- **PROVIDED MATERIAL**
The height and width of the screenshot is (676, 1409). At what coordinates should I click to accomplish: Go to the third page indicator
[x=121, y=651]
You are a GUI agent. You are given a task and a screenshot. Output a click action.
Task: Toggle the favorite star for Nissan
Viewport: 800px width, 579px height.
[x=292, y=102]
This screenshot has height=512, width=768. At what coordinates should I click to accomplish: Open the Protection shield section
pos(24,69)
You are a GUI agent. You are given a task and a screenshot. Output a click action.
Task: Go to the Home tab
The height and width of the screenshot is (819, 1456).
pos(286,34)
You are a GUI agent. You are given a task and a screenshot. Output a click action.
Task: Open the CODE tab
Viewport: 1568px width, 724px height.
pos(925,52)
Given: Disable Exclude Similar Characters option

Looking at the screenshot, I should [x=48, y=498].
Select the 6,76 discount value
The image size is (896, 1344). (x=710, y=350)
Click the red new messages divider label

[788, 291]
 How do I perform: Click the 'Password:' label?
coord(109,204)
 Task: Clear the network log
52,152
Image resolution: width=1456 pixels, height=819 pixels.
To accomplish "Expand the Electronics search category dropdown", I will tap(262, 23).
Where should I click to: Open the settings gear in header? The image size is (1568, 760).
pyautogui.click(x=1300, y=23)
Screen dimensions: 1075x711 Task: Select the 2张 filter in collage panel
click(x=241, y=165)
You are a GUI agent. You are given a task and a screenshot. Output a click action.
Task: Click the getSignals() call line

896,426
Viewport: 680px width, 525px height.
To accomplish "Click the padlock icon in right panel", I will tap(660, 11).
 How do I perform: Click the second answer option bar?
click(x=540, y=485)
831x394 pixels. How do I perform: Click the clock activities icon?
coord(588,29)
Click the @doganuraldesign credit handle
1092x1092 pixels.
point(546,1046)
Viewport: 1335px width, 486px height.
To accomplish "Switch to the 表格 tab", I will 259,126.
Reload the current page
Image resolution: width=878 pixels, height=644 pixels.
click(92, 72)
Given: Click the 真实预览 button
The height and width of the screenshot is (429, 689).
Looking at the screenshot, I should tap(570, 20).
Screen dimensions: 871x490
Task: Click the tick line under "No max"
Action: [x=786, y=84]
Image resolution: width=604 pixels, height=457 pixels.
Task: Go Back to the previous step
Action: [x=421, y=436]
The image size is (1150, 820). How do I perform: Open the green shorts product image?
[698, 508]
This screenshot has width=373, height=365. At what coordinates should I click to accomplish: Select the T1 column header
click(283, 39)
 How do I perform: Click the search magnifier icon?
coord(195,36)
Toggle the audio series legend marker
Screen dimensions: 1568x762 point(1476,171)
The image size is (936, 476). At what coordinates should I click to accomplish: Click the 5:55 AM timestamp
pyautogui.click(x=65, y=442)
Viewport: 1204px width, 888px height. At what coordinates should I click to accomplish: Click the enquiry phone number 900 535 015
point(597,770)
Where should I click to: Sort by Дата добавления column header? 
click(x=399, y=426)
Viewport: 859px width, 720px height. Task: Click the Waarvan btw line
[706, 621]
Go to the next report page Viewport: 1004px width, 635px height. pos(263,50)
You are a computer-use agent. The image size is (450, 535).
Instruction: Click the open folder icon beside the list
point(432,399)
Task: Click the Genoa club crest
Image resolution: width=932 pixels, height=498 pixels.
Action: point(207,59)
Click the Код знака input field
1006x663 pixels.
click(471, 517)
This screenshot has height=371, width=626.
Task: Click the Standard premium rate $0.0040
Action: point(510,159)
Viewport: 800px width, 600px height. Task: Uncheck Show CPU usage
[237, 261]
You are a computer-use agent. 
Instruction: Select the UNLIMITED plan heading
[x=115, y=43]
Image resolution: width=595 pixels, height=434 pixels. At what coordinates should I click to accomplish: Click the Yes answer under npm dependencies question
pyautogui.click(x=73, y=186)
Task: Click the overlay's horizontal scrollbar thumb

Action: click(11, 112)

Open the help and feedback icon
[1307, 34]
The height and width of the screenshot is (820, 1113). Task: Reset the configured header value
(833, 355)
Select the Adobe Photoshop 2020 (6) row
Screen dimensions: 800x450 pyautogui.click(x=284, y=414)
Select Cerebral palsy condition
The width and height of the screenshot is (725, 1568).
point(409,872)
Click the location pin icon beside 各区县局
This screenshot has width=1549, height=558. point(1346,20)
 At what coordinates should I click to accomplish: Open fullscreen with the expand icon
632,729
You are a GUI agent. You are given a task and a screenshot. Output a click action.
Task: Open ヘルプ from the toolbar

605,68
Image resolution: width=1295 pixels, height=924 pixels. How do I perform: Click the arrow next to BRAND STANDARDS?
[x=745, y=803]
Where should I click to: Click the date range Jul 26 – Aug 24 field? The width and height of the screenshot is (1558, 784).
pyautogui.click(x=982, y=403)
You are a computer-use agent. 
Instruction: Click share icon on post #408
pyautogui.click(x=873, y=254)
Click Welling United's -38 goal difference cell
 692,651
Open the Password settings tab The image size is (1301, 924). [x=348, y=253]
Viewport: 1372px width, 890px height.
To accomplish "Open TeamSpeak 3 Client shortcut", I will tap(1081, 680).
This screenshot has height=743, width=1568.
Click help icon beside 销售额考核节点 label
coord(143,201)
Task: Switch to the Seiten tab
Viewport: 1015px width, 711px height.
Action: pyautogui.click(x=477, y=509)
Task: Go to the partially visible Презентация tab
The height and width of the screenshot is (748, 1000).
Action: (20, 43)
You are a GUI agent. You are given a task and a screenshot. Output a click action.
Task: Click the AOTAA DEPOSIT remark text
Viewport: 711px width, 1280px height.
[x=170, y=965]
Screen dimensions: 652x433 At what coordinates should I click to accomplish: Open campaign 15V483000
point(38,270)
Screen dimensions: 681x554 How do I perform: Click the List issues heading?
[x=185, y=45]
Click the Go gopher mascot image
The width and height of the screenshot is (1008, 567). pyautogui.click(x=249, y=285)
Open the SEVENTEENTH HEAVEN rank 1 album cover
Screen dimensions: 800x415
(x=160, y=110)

- **AIM OF THE TASK**
All lines from the one that holds "Task: Click the AOTAA DEPOSIT remark text" to the end of the entries above must be transcribed exactly, both ends included, and no others.

- **SOLUTION**
Task: Click the AOTAA DEPOSIT remark text
Viewport: 711px width, 1280px height.
[x=170, y=965]
Screen dimensions: 652x433 At what coordinates should I click to accomplish: Open campaign 15V483000
point(38,270)
Screen dimensions: 681x554 How do I perform: Click the List issues heading?
[x=185, y=45]
Click the Go gopher mascot image
The width and height of the screenshot is (1008, 567). pyautogui.click(x=249, y=285)
Open the SEVENTEENTH HEAVEN rank 1 album cover
Screen dimensions: 800x415
(x=160, y=110)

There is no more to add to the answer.